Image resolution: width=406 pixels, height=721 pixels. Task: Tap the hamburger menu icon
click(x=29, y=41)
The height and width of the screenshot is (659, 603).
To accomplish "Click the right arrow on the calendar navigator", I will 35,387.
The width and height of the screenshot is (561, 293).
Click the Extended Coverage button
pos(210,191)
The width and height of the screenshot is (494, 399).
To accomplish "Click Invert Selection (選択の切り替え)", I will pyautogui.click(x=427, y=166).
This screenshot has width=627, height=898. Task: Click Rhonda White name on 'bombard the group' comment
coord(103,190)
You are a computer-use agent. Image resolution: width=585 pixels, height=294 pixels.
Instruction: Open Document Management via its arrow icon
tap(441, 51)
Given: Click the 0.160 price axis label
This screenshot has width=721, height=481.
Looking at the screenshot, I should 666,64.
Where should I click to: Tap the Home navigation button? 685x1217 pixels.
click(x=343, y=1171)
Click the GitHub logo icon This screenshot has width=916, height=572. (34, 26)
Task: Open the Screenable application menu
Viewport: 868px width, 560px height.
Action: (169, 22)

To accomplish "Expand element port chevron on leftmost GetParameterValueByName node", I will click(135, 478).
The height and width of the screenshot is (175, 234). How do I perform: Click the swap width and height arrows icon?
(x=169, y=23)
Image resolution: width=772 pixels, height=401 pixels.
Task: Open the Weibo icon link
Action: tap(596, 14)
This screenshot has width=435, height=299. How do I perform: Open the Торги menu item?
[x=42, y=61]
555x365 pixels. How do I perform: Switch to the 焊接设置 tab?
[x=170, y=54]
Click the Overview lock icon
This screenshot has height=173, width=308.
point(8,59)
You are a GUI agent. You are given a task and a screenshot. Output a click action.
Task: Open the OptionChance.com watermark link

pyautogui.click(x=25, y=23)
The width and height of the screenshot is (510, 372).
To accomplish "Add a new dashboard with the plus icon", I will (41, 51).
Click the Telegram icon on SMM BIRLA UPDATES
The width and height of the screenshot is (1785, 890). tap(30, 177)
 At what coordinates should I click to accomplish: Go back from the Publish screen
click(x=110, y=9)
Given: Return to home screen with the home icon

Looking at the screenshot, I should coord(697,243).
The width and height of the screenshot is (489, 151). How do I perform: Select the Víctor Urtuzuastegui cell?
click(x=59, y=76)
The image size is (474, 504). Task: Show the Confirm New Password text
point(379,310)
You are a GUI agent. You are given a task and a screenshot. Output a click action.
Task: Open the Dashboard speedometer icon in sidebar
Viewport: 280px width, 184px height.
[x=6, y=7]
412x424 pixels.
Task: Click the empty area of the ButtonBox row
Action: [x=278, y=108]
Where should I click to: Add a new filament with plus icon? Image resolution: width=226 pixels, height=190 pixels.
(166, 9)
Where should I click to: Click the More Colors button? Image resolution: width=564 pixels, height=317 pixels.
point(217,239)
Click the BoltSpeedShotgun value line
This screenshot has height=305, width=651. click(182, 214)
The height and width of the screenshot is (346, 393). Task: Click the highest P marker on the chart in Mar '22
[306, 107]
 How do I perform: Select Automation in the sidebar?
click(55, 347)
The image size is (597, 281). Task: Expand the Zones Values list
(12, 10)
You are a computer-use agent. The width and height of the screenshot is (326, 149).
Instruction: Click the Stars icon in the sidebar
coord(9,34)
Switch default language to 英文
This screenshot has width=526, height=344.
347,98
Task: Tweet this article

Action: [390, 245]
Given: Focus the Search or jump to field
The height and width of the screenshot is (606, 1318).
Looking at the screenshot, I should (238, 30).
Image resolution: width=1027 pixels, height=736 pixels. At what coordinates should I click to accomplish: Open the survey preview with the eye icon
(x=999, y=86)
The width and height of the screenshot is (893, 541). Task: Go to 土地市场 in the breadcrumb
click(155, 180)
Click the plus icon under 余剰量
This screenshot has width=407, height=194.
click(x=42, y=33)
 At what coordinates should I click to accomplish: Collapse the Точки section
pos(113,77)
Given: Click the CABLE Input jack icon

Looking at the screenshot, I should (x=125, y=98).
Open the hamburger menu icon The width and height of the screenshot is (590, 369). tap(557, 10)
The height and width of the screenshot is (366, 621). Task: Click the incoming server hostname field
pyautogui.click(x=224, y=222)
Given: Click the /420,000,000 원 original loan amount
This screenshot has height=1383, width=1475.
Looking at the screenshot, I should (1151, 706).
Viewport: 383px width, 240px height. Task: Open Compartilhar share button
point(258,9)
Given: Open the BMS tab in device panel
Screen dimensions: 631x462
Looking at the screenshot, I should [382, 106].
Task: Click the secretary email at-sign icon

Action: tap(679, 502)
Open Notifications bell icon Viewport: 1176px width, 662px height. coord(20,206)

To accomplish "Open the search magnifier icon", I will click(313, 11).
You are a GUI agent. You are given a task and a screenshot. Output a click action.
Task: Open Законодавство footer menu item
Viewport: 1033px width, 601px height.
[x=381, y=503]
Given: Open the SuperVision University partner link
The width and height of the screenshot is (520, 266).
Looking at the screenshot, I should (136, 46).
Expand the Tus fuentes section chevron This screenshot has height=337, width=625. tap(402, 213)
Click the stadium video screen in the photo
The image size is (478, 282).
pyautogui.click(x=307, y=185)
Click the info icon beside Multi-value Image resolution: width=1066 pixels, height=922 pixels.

**Exercise:** An exact copy of the lines above between the line holding "Given: Click the CABLE Input jack icon" and the line holding "Given: Click the /420,000,000", inclusive, is the whole answer.

**Written answer:**
Given: Click the CABLE Input jack icon

Looking at the screenshot, I should (x=125, y=98).
Open the hamburger menu icon The width and height of the screenshot is (590, 369). tap(557, 10)
The height and width of the screenshot is (366, 621). Task: Click the incoming server hostname field
pyautogui.click(x=224, y=222)
Given: Click the /420,000,000 원 original loan amount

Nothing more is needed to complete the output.